Place implies a presence.

17. 9. 2006 // // Kategorie Randnotizen 2006

When my parents were here in NY a couple of times we went past sites where they were demolishing six, seven, eight, or nine storey buildings, whilst at the same time leaving the neighbouring structures standing and completely operational. Its a kind of surgical demolition, whose proximity to still-present and functioning buildings (shops, offices, apartments) seems to multiply its violence.
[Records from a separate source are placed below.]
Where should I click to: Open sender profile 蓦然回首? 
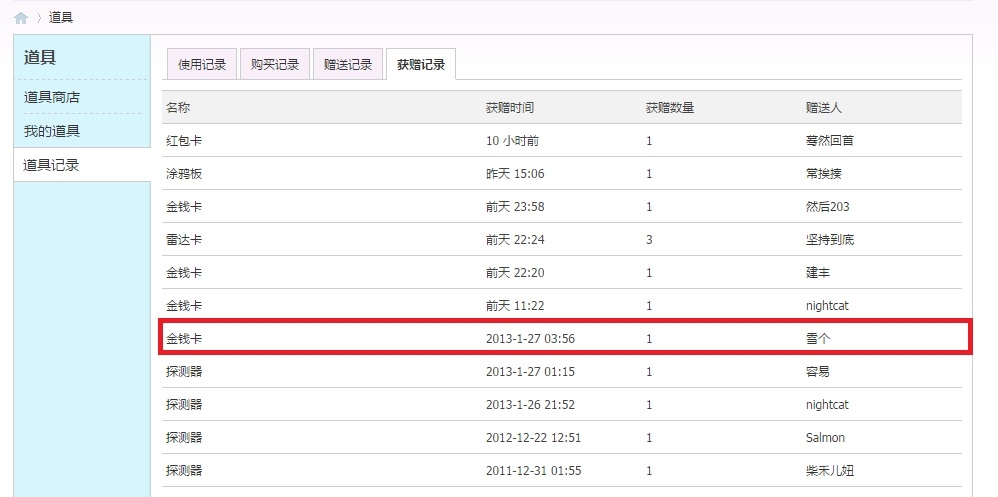point(829,141)
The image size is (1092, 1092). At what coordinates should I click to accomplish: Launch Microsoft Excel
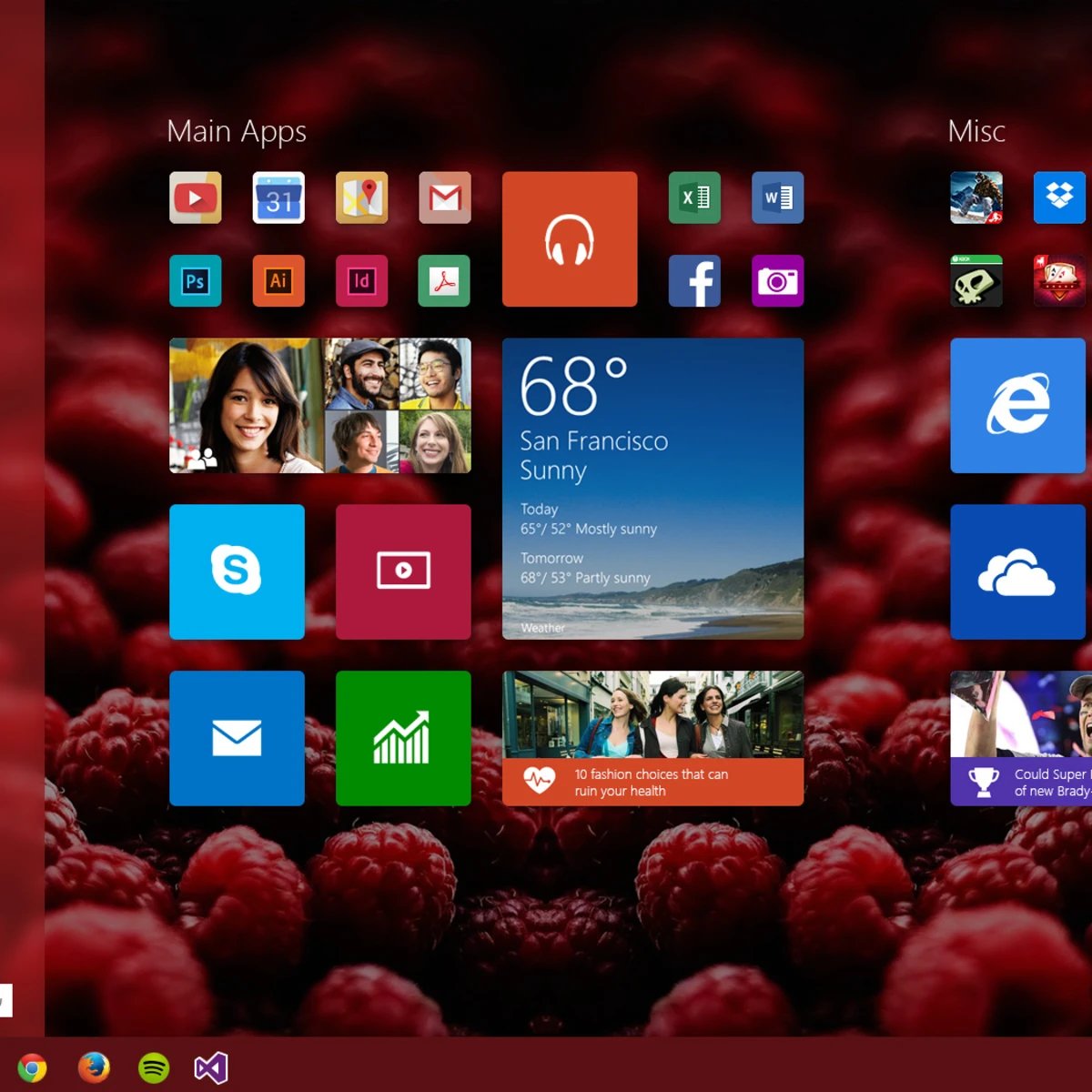(x=694, y=198)
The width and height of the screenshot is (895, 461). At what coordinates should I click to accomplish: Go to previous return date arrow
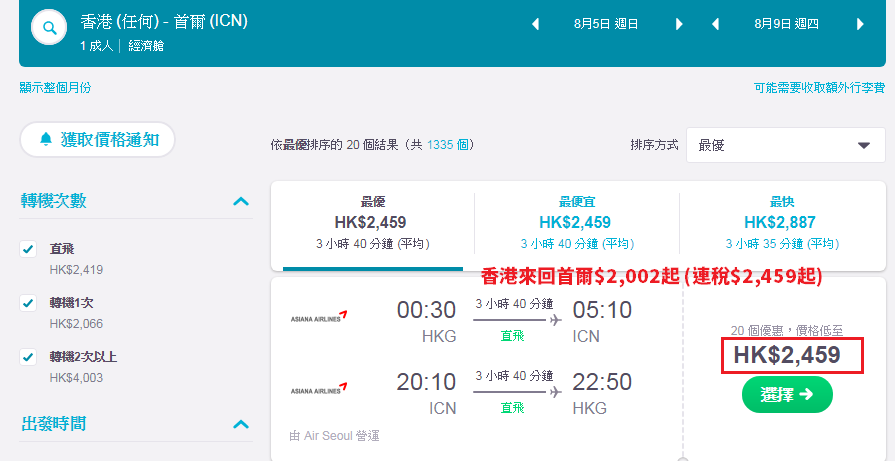[x=716, y=25]
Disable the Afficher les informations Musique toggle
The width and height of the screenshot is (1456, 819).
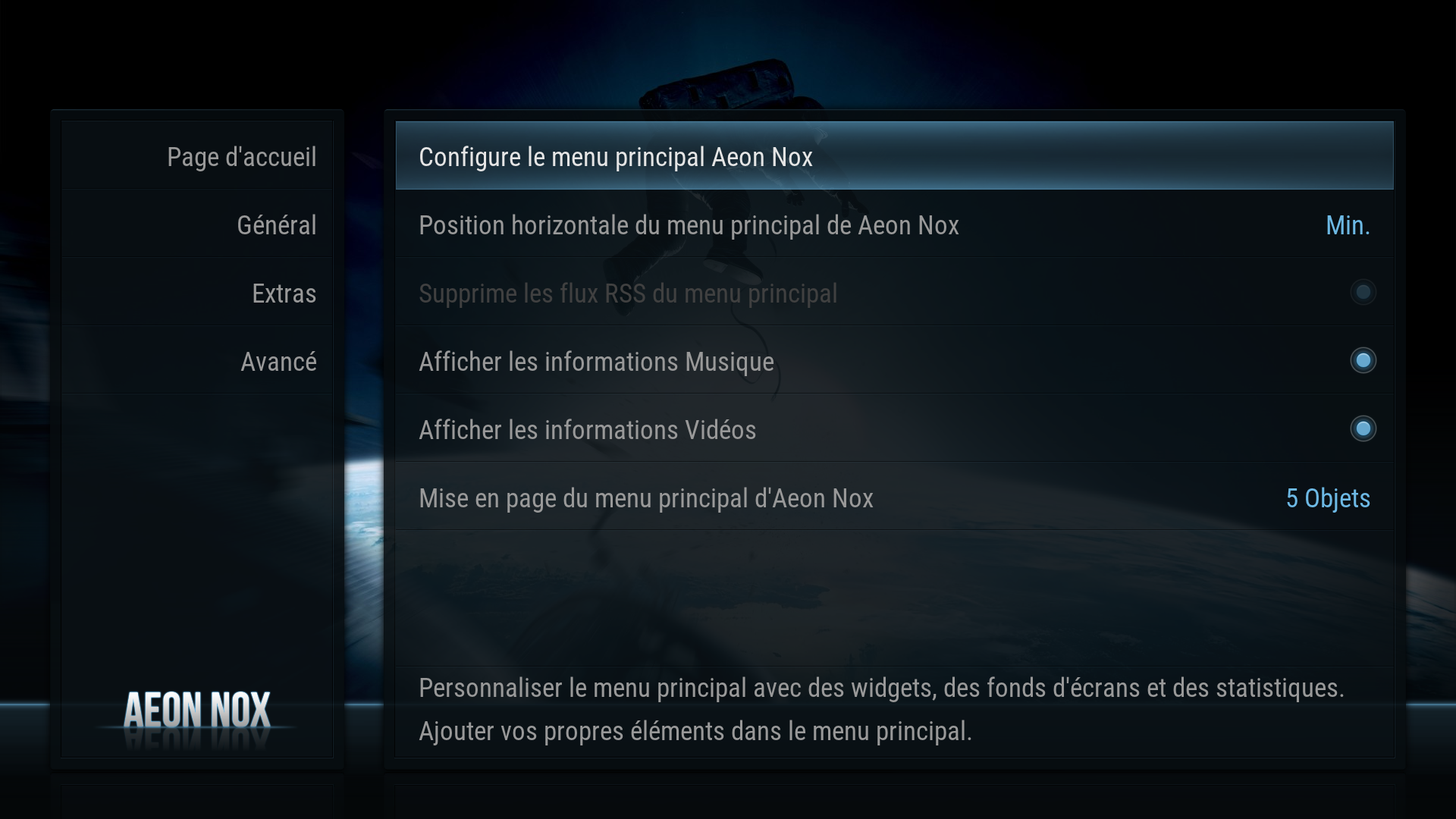(1363, 360)
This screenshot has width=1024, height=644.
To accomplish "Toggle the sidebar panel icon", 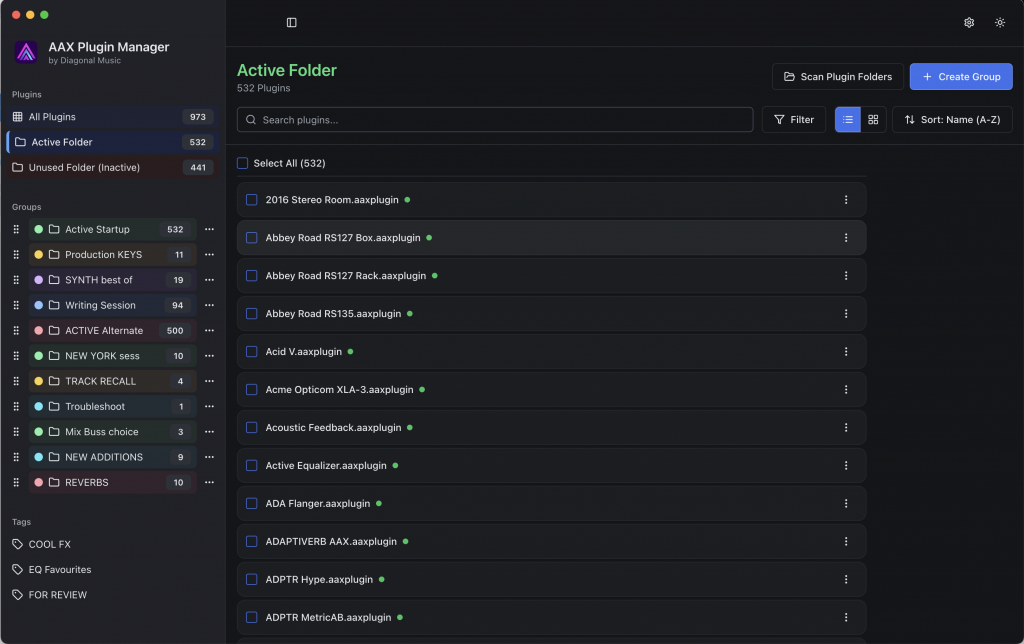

To me there’s always something weird about sites like these, in the middle of a city. mentioned it my mum as we were in a taxi going somewhere… And she said yes.. That she’d noticed these places too on our walking around the day before and that the second one we’d seen she had realised what for her was so strange about them. She explained that she’d started to think about ghosts – and how the ghosts of such a demolished building would not leave because the space of the building still exists – defined as a gap between two others. I guess its different when a stand-alone structure gets demolished…. In the sense that there’s nothing there once its gone – no place. But what my mum said seemed true to me – that the missing building is still there as a negative space, at least in an ad-hoc construction-industry meets Rachel Whiteread kind of way. Ghosts from such a building my mum said, as we sat there in the taxi, would have no way to leave, no ‘nowhere’ to disappear into.